Cross-sectional studies have shown that children and adolescents can experience severe health anxiety as assessed using dimensional measures [89, 90]. However, research examining the prevalence of health anxiety using diagnostic criteria suggests that very few children meet full diagnostic criteria [18, 91, 92], leading researchers to argue that this could be due to a lack of appropriate descriptions of how severe health anxiety presents in children and youth [93]. No specific CBT treatments have been developed to treat health anxiety or IAD in children or youth [94••] meaning that there are no treatment studies yet conducted in this age group. Further, there have been no studies investigating third wave therapies or pharmacological approaches to treat health anxiety or IAD in young people. More research in children and adolescents is needed, particularly early intervention studies given the chronic and life-long nature of health anxiety when left untreated.

Conclusions

This review highlights the recent literature on Illness Anxiety Disorder (health anxiety) and identifies current gaps and points for future directions. First, the long-lasting impact of health anxiety on the individual and society is well-documented in the literature. Individuals with health anxiety are debilitated by dysfunctional health beliefs, which, in turn, manifest into maladaptive coping behaviours. There are reliable dimensional measures of health anxiety and diagnostic instruments to assess IAD. CBT is an effective treatment option for this population, in both face-to-face and digital formats. However, further research is needed into third-wave treatments (i.e., MCBT and ACT) and pharmacotherapy in samples with IAD.

Second, there is some evidence of a relationship between illness experiences, intergenerational transmission of health anxiety, and childhood traumatic experiences as risk factors for health anxiety. However, it is unclear whether these factors cause health anxiety.

Third, although the limitations of DSM-IV Hypochondriasis were addressed in the DSM-5 with two new disorders, a debate continues about whether the two disorders should be combined or remain distinct. Early evidence suggests that differences between IAD and SSD are a matter of severity rather than of any distinctive qualitative characteristics, but replication research is needed across varying populations and groups. It is also debated whether IAD should be reclassified into the anxiety disorders category in the next iteration of the DSM, due to its shared characteristics and high comorbidity with other anxiety disorders. Future research should examine the predictive validity of IAD with and without comorbid anxiety in terms of course and treatment response. In addition, there has been little done to investigate the ‘care-seeking’ and ‘care-avoidant’ subtypes of IAD. Future research is necessary to advance knowledge of this condition, particularly if there are differences between these groups in terms of their nature and experience, and response to treatment.

Finally, recent evidence suggests health anxiety may start, at least for some, in childhood and adolescence.

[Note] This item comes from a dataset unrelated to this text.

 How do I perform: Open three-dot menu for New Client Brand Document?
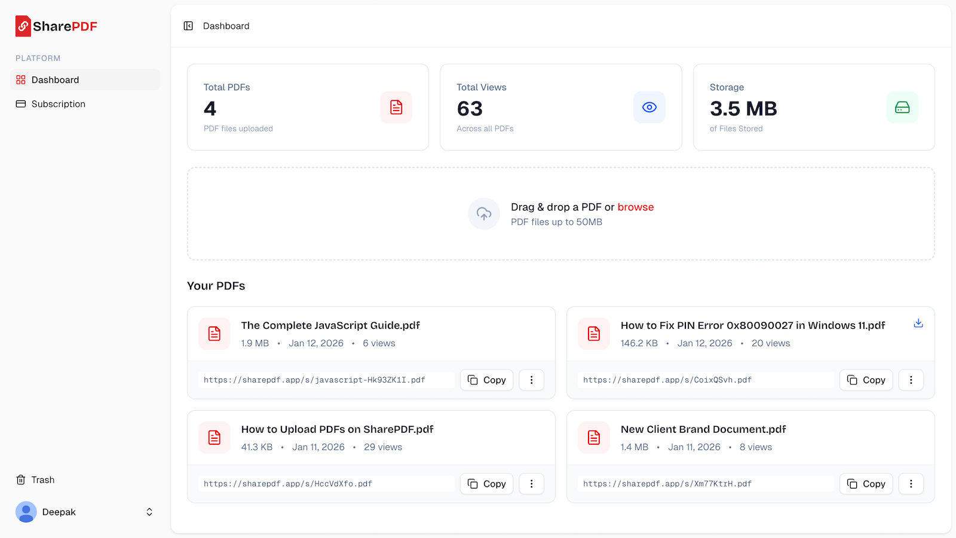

However, due to a lack of developmentally appropriate diagnostic criteria for young people, there is a need to investigate how health anxiety presents in children and young people and an urgent need to develop or adapt treatment options that are appropriate for this population.

Overall, the most significant gap in this field is the limited number of studies utilising the current diagnostic criteria for Illness Anxiety Disorder. Addressing this gap is crucial if we are to significantly advance knowledge, improve our understanding of the disorder, intervene early, and develop targeted, effective treatments for the disorder.